>> Begin Text shown

Signal Boost: 15 Tracks from November & December 2021 You Should Know
The months’ most discourse-worthy singles, according to our Senior Editor.
There’s enough highly publicized new music released every day now to keep you busy for at least a year. Chances are you haven’t heard all of it—and if by some miracle of temporal tampering or unemployment you have, chances are you haven’t retained too much of it.
That’s why every month, our Senior Editor Mike LeSuer rounds up fifteen tracks to reiterate their importance in an unending stream of musical content. Comprised of pre-released singles, album deep cuts, and tracks by unfairly obscure artists, he thinks these guys could all use a little Signal Boost.
Bane Capital, Koncept Jack$on, & M.E.D., “New Skeezer (Hot Sauce)”
I wonder if a rapper’s ever had a stress dream about having to follow up a Koncept Jack$on verse with one of their own that matches Jack$on’s breathless delivery, deadpan inflection, and sharp wit. Madlib and Blu collaborator M.E.D. manages to do just fine on this cut that precedes a full EP of collaborations between Koncept and producer Bane Capital, who mostly stays out of the way of these two emcees with a smooth, looping beat soundtracking their two straight minutes of Sorkin-paced monologues.
Corrina Repp, “I Luv the Valley OH!”
Xiu Xiu’s original version of this song will forever have a special place in my heart if only for the fact that it was the first objectively, um, strange song I can remember falling in love with during a period of being convinced that I was supposed to like any band a guy who wears a saddle bag in the mid-’00s should like. Yet Corrina Repp’s take on the track—which, with the mid-’00s in mind, isn’t dissimilar to Art in Manila’s wispy cover of Les Savy Fav’s “The Sweat Descends”—succeeds in stripping it from the otherworldly mania the original exists in and turns it into a fairly straightforward (and chillingly pleasant) song about living with depression. Not sure the dramatic stylization of “OH!” is warranted with this version, but we’ll take it.
Five Pebbles, “Down Softly”
It’s inevitable: Every year we silly little journalists publish our silly little lists of our silly little favorite albums, and then another LP (or EP, in this case) drops in late December that’s basically guaranteed a spot on next year’s list, should we remember to include it. Five Pebbles is a new project from Weatherday—a songwriter who fits within a camp of artists whose existence is meant to reward those of us who spend way too much time digging for new music online—that sees the artist warping their sound into blown-out instrumental noise pop. Well, at least that descriptor fits the opening track. To be quite honest I haven’t made it past “Down Softly,” I keep smashing that replay button.

>> End Text shown
>> Begin Data supplied

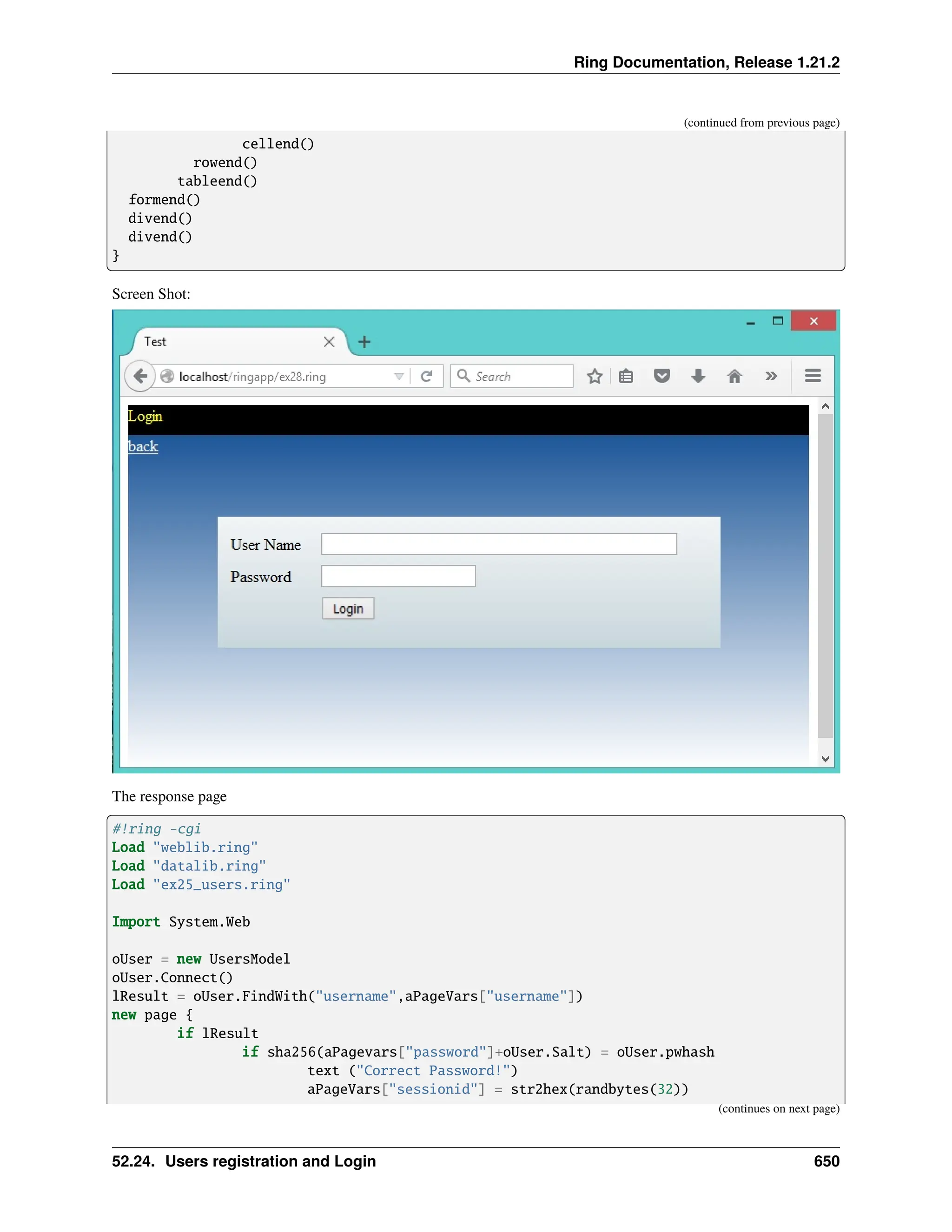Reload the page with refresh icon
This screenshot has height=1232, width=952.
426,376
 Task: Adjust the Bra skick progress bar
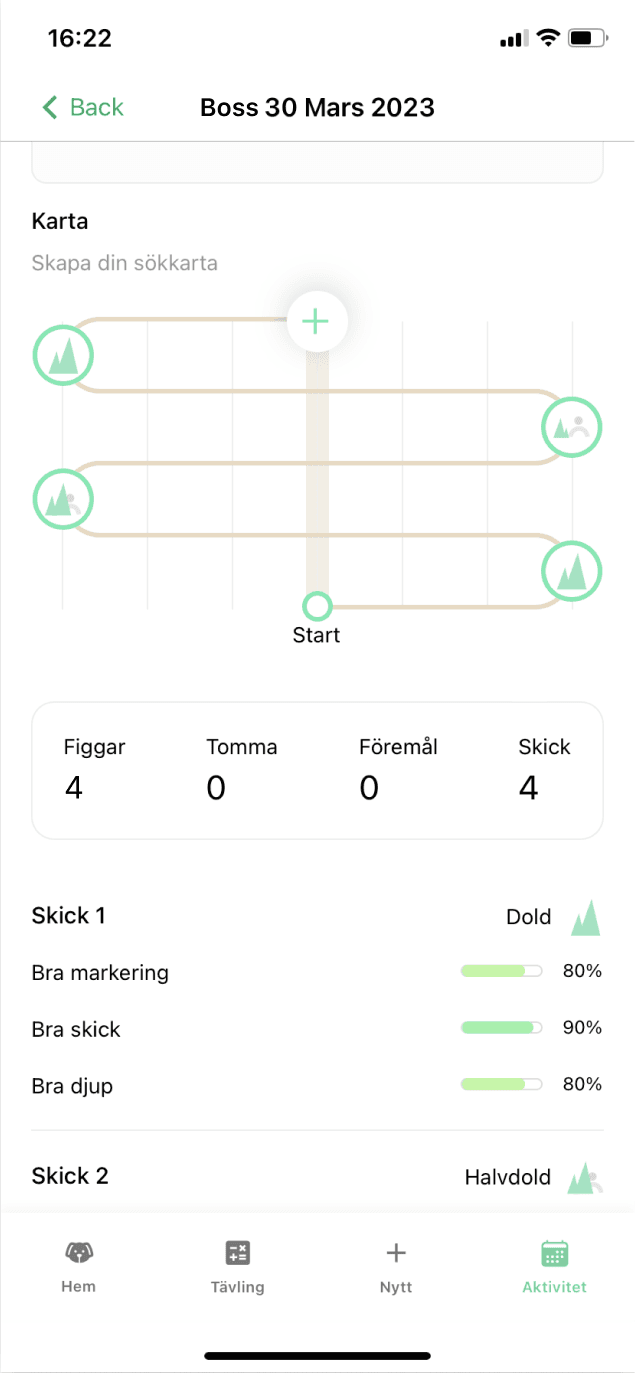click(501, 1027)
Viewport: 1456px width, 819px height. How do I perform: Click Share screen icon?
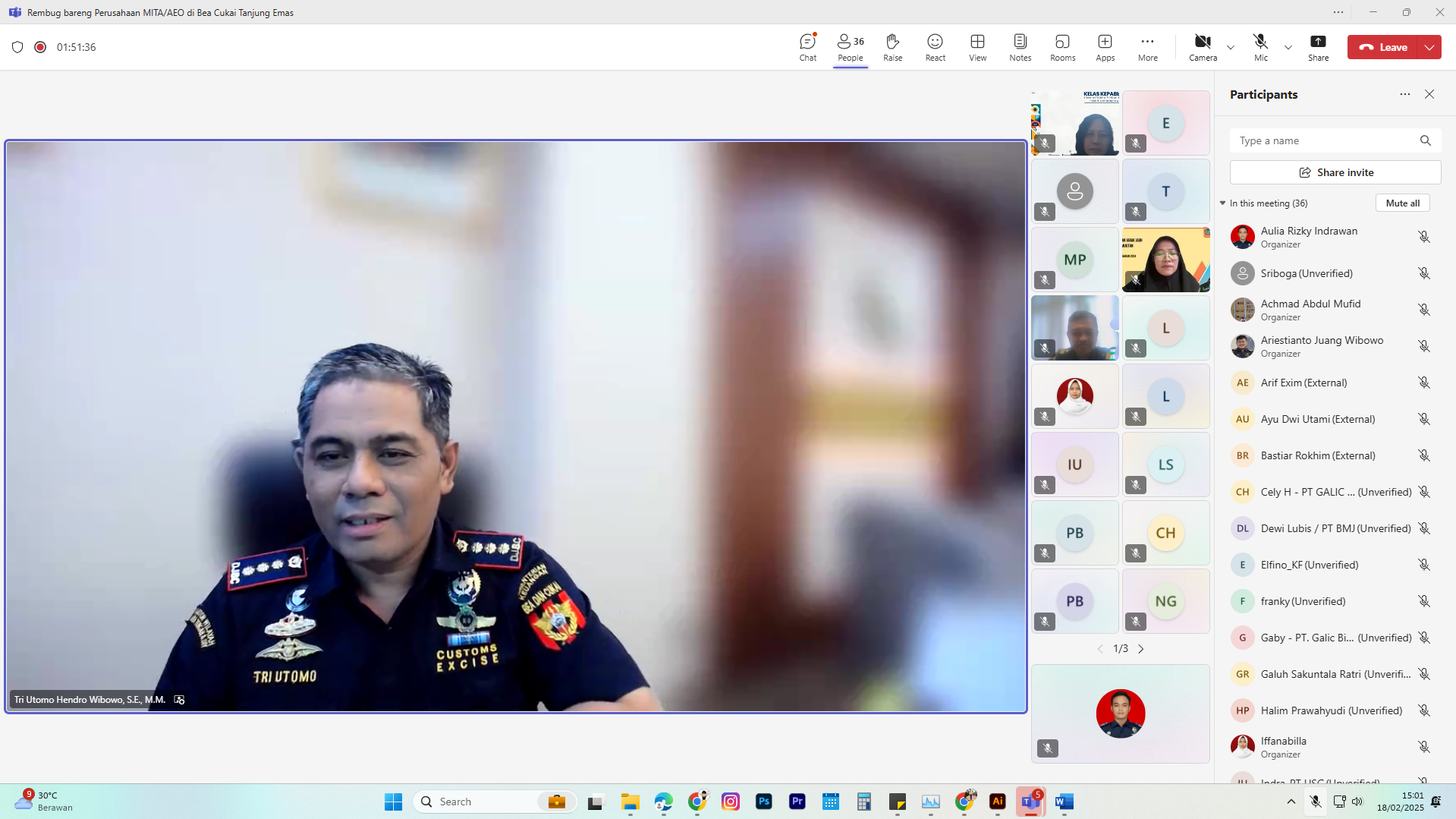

>> End Data supplied
>> Begin Data supplied

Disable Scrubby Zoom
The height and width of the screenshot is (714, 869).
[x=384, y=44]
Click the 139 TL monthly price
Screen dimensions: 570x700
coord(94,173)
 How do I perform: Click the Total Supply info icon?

>> End Data supplied
>> Begin Data supplied

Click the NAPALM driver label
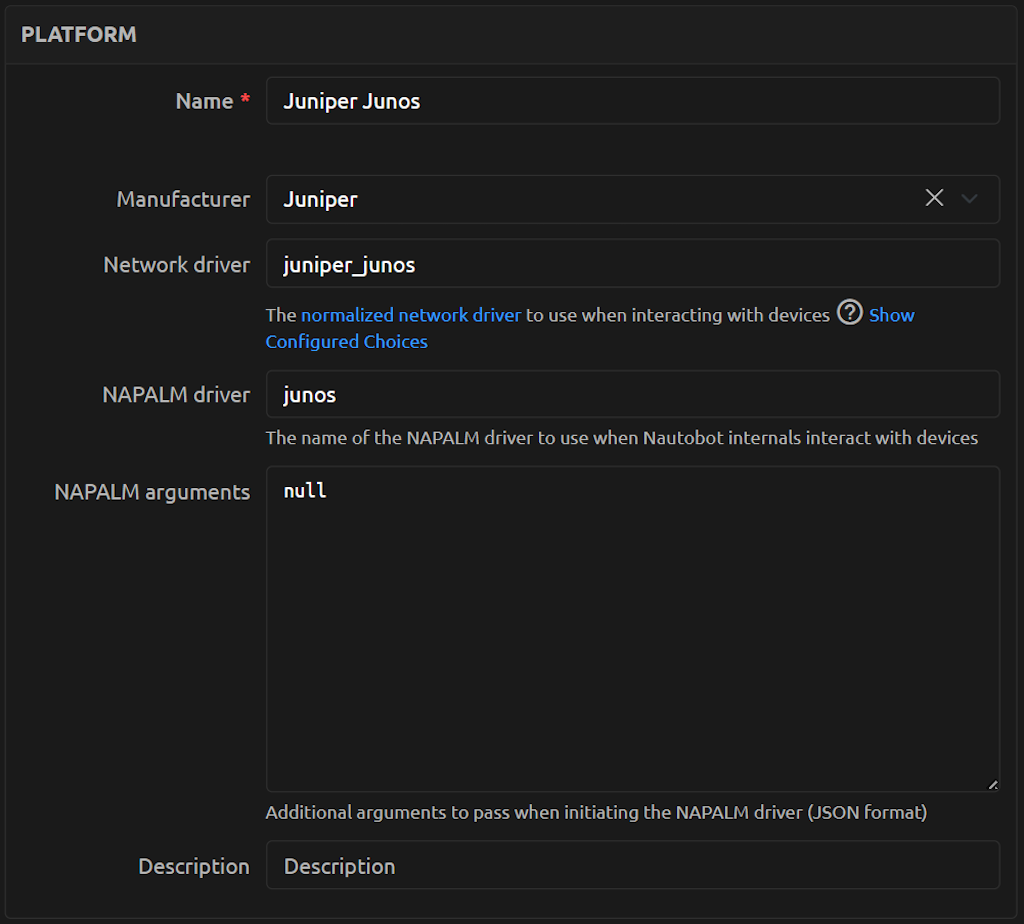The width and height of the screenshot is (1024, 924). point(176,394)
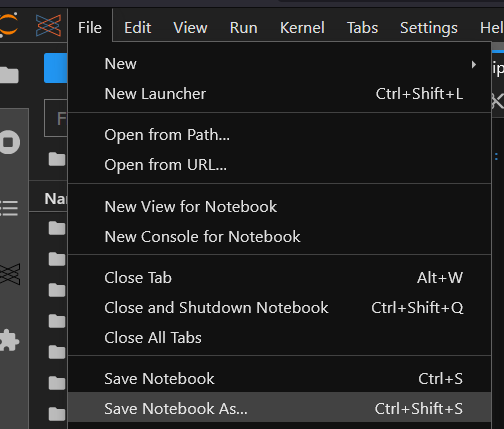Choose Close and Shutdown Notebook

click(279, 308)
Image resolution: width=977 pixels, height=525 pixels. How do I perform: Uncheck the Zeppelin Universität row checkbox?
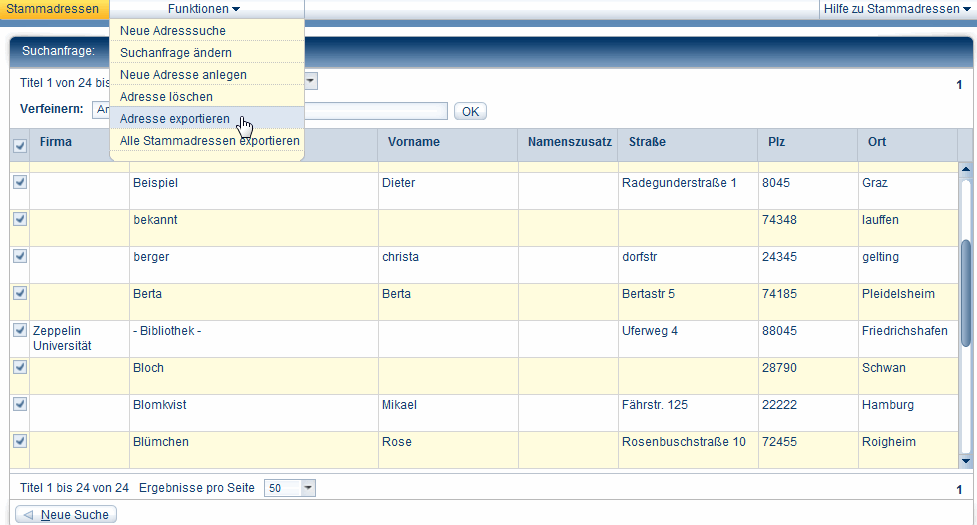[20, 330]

>> End Data supplied

### Your tasks
(a) Could you transcribe the Signal Boost article between "Signal Boost: 15" and "little Signal Boost.", inclusive?
(b) Can you pick up the Signal Boost article where it stops and keep it going?

### Exercise answers
(a)
Signal Boost: 15 Tracks from November & December 2021 You Should Know
The months’ most discourse-worthy singles, according to our Senior Editor.
There’s enough highly publicized new music released every day now to keep you busy for at least a year. Chances are you haven’t heard all of it—and if by some miracle of temporal tampering or unemployment you have, chances are you haven’t retained too much of it.
That’s why every month, our Senior Editor Mike LeSuer rounds up fifteen tracks to reiterate their importance in an unending stream of musical content. Comprised of pre-released singles, album deep cuts, and tracks by unfairly obscure artists, he thinks these guys could all use a little Signal Boost.

(b)
I don’t think there are a whole lot of rappers who can boast robust collaborative discographies with both Drake and Lil Ugly Mane. Yet Nickelus F manages to squeeze himself into the tight space where the Venn diagram of Drake’s laidback flow and fellow Richmonder Ugly Mane’s cult status surrounding his overly anxious raps overlap. The latest Nickelus sighting came at the end of November when the rapper guested on the recently prolific Fly Anakin’s “Ghost,” which saw that rapper’s harrowing Fruitvale Station–referencing verse complemented by a very, uh, Nickelus F verse from Nickelus F (“Wash my face with the same towel I wash my dick with,” he brags at one point after proclaiming that he “could bite and eat a cactus”) all over a thumping, entrancing beat courtesy of PacDiv’s Like.
Hymie’s Basement, “Phantom Throb”
I feel like in 2003, Hymie’s Basement—and the Yoni Wolf catalog more broadly, if not the whole Anticon roster—was very much an acquired taste. The duo of Wolf and Andrew Broder’s sole release under the moniker was an intentionally weird lo-fi record that skirted the line of hip-hop and misguided projection of what the 21st century would have in store for us pop-wise. Yet surprisingly “Phantom Throb,” the group’s first release since then, manages to fit the HB trajectory while also incorporating both factions of the groups’ experiences working with a wide range of collaborators who’ve helped to shape the future of music (mostly looking at Broder’s ties with Justin Vernon here, not to mention Wolf teaming up with the equally amorphous yet not as ubiquitous Lala Lala on a few projects). No disrespect to “21st Century Pop Song,” but this feels like a much better candidate for that title.
Just Mustard, “I Am You”
There aren’t many things more unsettling than hearing the phrase “I am you,” a jarring assertion you might expect the Mystery Man from Lost Highway to utter through a truly terrifying smile (or worse: as he calls you from your own home while staring at you in someone else’s). But one thing that is more unsettling is Just Mustard’s song that takes that phrase as its title, slowly building layer upon layer of spooky sounds both ambient and distantly familiar to the genre of rock music. The track’s lyrics even feel a bit like they were penned by David Lynch with a bit of Vertigo-inspired existential confusion tied in—the repeated refrain of “I am you with the red” somehow incorporating Lynchian tropes of overlapping identities and there randomly being some character named, like, “The Man with the Red Hat.”
Kirby Grip, “Armstrong”
I feel a little guilty every time I hear people talking about rock being dead. As someone who writes about rock music, isn’t it up to me to keep up with writers whose beats are rap and the ever-complex realm of electronic music when it comes to categorizing new sounds? Like, Hum released “Stars” over a quarter of a century ago and it feels like that song alone launched an entire new genre, but all we’ve given bands like Kirby Grip to list in their tags on Bandcamp are “alternative” and “rock.” And now I’m stuck comparing these two fairly disparate bands—Hum and fellow Illinoisans KG—when the latter’s really got their own thing going on, such as the call-and-response-vocals on “Armstrong” and a faint pop-punk influence. I guess pop-pHumk doesn’t really have a ring to it.
La Armada, “Checkmate Humanity”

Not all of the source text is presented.